**Passage to read:**
[START]

I think 5% per year is often considered normal by the dealers.


----------



## Pudsey_Bear (Sep 25, 2008)

Over the 5 vans we've had since 2007 I reckon we're down about £4k not counting running or using costs of course, this is due to making a profit on two of them.


----------



## Revise (May 13, 2012)

I bought new so I know I am going to lose a lot when (or if) I come to sell it. But if you worry about depreciation you would buy the cheapest of everything. 
I have never made a profit on any car or caravan and I know I won't in the motorhome. 

I have lost £7 my last caravan over 3 years but what I did make was a lot of great memories that money cannot buy. Everything has a price but happiness is free.


----------



## Jamsieboy (Jan 14, 2011)

Cabby
I think the figure is much higher!
In many ways it depends on what you buy.
If purchasing a new van then the depreciation in the early years will be much higher. If buying a new high value van then the early years hit even higher.

[END]

**Given request 1:** In the forum thread on motorhome depreciation, what yearly rate does the first poster say dealers often consider normal?
**Given request 2:** Continue the forum thread on motorhome depreciation from the point where it stops.

**Given material:**
[START]

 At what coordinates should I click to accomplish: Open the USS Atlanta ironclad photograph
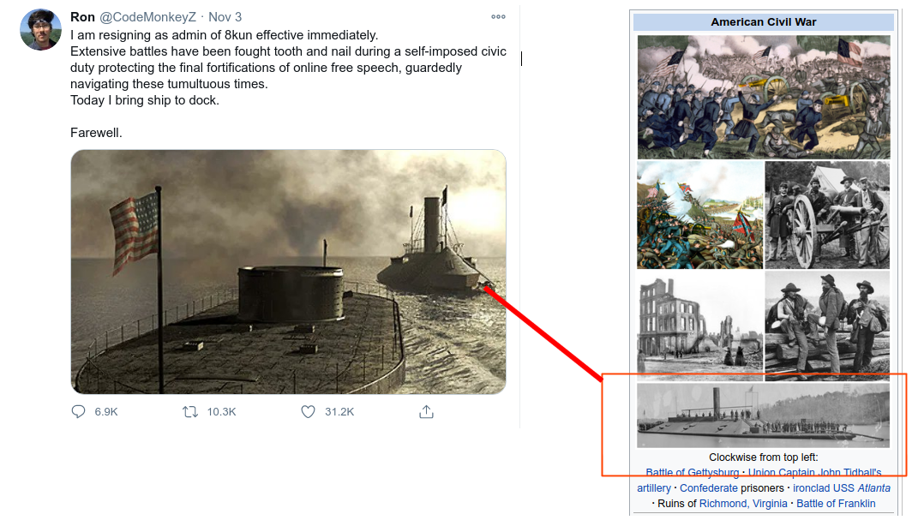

[END]

**Expected output 1:** 5% per year.

**Expected output 2:**
On the other hand if you buy an older van and keep it a few years the depreciation could even be lower than your figure I suspect.
Having bought three new vans over a 7 year period I can truthfully say I will be keeping this one for YEARS.


----------



## GMJ (Jun 24, 2014)

I bought our Bess E795 in June last year and sold it in June this year. After I took off the satellite system; kept the TV and loads of other stuff that came with it; sold loads of other stuff; and added it up....it only cost us just under £2k for a years motorhoming in terms of depreciation.

When I bought her I did my research and the price I paid was not inflated (or else I wouldn't have paid it) compared to other examples on the market at the time.

Result!!:grin2:

Graham:smile2:


----------



## Stanner (Aug 17, 2006)

I bought a motorhome for £14,000 early in 2009 and sold it for £12,000 early last year.

Did an exchange to NZ with it in 2012/13 that saved us around £3000 in hire charges.

The guy who bought it last year used it almost continually throughout the year and a bit he owned it as he is heavily into model aircraft flying and so used it almost every weekend plus a lot of weekdays as well.

He traded it in a couple of months ago for a new Autotrail and got back all but £5 of what he paid for it.

Brownhills traded it to Wellsbridge and Wellsbridge have just sold it for £16,995.


----------



## Pudsey_Bear (Sep 25, 2008)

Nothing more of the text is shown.